Sudan: Save the Savable | 09.06.2013 · 27:00 min


Sudan one of Africa's biggest countries - formally gained independence from the British in 1956. Independence was quickly overshadowed by constitutional crises between the Islamic Arab regime in the North and the large non-Arab, non-Muslim minority in the South, which resulted in two drawn out civil wars that lasted over 20 years. Refugees fled to the North to escape the atrocities and large refugee camps were rapidly established on the periphery of Khartoum. Displaced persons were accommodated in cardboard, straw and sack housing. With no secure water supply, abysmal hygiene, no adequate food supply, no work, very few gave thought to the luxury of education.

To provide this necessary education for the hundreds of thousands of refugee children and to prevent the loss of Faith among the present and future generations, the Catholic Church quickly began to organize makeshift schools. The program soon became known as Save the Saveable. The first schools were established on Church grounds, built solely with refugee labor.

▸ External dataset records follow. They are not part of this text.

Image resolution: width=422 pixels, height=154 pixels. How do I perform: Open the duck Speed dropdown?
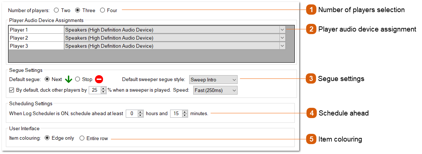coord(234,90)
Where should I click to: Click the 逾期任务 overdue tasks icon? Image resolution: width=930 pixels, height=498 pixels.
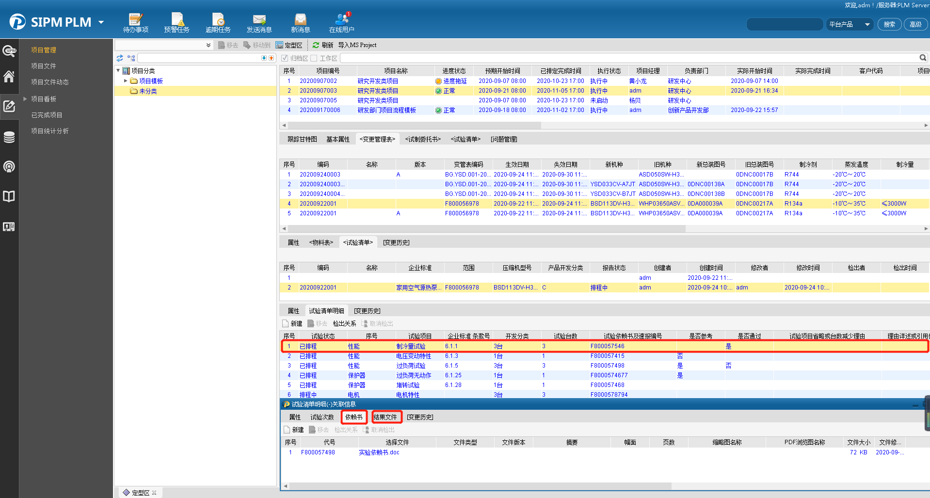tap(218, 23)
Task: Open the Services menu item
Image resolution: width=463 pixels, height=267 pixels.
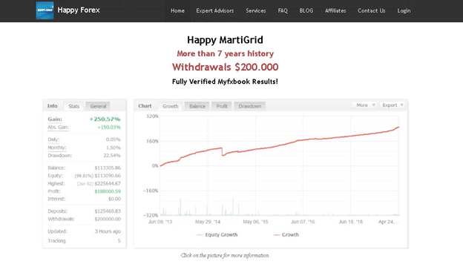Action: pos(256,10)
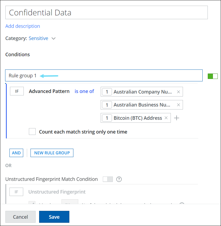This screenshot has height=226, width=221.
Task: Remove the Australian Business Number pattern
Action: click(x=178, y=105)
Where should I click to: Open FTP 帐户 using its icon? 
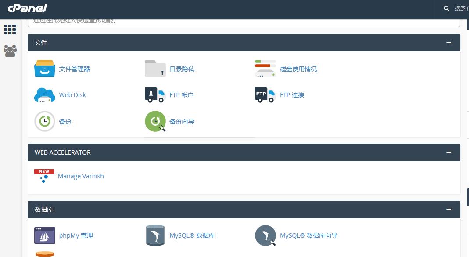point(155,95)
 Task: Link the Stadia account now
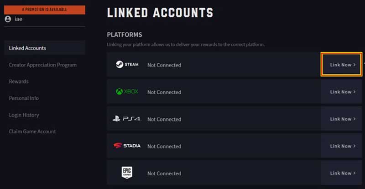[343, 146]
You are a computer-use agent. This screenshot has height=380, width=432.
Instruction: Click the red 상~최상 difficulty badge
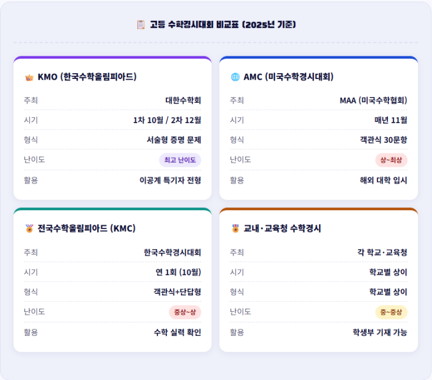click(x=391, y=160)
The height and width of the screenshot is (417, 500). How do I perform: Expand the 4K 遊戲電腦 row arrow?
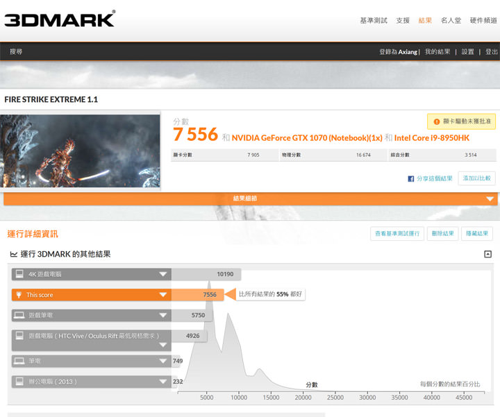[163, 274]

Although there are today currently 200 Save the Savable schools in Sudan, including 54 primary schools and 131 nursery schools - and the educational level is such a high standard of teaching that even Muslims enroll their children - the Church faces constant difficulties and the number of children attending is decreasing. The most common reason is that the Church, with the drop in external financial support, is no longer able to afford supporting the poorest 20-25% of students who cannot pay, and the refugee parents take their children out. Schools are now being closed, not by the Muslims authorities, but by a local Church unable to continue to serve.